Sixteen million tons of trash end up on L.A. County's beaches every year-and this does not count the additional millions of tons that are carried by ocean currents and which accumulate in huge floating "rafts" of plastic trash in the Pacific Ocean between California and Japan. The largest of these is twice the size of Texas. Trash chokes one million seabirds worldwide every year; plastic is found in the stomachs of seabirds, turtles, and marine mammals around the worlds, and toxic pollutants and bacteria from runoff can be fatal to marine mammals.
Can Green Approaches Help Solve the Problem?
Many water quality experts believe that much of the toxins, bacteria, and other contaminants carried by daily urban and stormwater runoff could be permanently addressed by directing these polluted waters to a network of new and well-designed "green" areas: new and restored natural habitat, parks, and recreation lands that would allow soil and plants to naturally filter and uptake water and pollutants as well as providing a wide range of open space and other benefits.
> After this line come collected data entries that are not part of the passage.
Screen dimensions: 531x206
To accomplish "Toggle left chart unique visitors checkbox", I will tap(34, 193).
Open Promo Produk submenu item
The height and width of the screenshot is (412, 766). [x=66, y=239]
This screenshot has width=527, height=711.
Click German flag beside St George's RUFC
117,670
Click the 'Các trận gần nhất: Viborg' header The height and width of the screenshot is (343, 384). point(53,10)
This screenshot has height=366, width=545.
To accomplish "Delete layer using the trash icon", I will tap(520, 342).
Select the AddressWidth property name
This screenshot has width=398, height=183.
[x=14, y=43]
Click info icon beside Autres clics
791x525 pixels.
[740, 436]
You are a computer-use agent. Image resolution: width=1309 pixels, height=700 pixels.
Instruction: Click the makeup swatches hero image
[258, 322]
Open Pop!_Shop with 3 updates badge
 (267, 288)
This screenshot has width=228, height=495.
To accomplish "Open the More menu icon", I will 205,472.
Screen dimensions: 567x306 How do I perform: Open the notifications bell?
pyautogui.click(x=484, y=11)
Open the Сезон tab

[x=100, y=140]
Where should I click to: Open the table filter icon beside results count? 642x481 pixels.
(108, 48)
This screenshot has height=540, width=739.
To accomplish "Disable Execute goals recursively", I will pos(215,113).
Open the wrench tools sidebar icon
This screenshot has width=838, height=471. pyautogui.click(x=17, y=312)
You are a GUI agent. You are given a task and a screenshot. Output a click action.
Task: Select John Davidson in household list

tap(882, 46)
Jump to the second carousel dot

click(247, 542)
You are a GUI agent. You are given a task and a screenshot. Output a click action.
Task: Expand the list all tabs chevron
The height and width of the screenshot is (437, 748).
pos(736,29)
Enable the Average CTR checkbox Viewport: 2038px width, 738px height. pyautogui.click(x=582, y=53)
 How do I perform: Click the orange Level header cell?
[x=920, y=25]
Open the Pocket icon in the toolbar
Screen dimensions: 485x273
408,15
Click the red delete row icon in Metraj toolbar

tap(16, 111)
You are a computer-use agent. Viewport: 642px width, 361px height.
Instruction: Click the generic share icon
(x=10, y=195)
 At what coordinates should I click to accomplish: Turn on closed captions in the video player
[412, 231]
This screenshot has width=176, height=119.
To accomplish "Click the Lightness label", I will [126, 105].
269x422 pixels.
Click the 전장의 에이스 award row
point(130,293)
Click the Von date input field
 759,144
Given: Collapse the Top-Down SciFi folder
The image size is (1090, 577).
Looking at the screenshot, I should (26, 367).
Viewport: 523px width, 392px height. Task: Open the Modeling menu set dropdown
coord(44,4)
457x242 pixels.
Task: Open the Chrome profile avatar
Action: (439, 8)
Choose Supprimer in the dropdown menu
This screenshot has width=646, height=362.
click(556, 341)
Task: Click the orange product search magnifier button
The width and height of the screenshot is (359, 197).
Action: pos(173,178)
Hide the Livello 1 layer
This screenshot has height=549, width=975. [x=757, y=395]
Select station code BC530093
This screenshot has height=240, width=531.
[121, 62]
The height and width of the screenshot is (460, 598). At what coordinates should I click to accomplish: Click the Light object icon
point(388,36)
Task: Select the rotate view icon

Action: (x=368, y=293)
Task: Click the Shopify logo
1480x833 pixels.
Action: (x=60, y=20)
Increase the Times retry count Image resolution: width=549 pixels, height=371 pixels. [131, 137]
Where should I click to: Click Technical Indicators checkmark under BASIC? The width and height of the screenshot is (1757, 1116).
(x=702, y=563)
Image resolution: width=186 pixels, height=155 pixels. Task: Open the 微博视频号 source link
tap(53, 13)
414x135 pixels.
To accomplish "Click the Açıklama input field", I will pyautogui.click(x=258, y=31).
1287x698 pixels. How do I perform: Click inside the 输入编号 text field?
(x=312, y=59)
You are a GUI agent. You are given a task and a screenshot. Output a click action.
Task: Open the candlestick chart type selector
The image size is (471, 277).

The Green Solution can be implemented in any area suffering from polluted runoff problems.
To be considered a Green Solution, projects must:
• Convert paved, impervious areas to pervious lands that allow water to filter into soil and plants
• Retrofit existing pervious areas to effectively catch, filter, clean, store, and reduce runoff
• Create multiple benefits, such as parks, recreation, habitat, and other open space opportunities.
CCI's Green Solution methodology is being applied in watersheds in Los Angeles County and in the San Francisco Bay Area. CCI is continuing to develop their unique Green Solution methodology, and is developing a prioritized ranking of suitable lands in the Santa Monica Bay Watershed by integrating additional data on water quantity, water quality, open space deficit, community demographics, and conservation needs.
The Community Conservancy International team includes state-of-the-art hydrology engineering and GIS digital mapping technology, provided by Psomas and GreenInfo Network. Geosyntec also participated. Funding has been provided by Community Conservancy International, State Coastal Conservancy, Santa Monica Mountains Conservancy, Rivers and Mountains Conservancy, Santa Monica Bay Restoration Foundation, Trust for Public Land, U.S. Environmental Protection Agency, Association of Bay Area Governments, and the San Francisco Estuary Project.
This new and innovative Green Solution Project approach presents a practical way to move forward quickly to protect and improve water quality throughout Los Angeles County and to establish a network of green open space, park, recreation, and habitat lands. In addition, the Green Solution Project approach has ramifications throughout the United States. The Green Solution approach can be applied in any area that needs to address pressing water quality problems due to runoff and that wishes to emphasize the multiple benefits that can be achieved by Green Solution Projects through restoring and creating habitat, park, recreation, and other open space lands.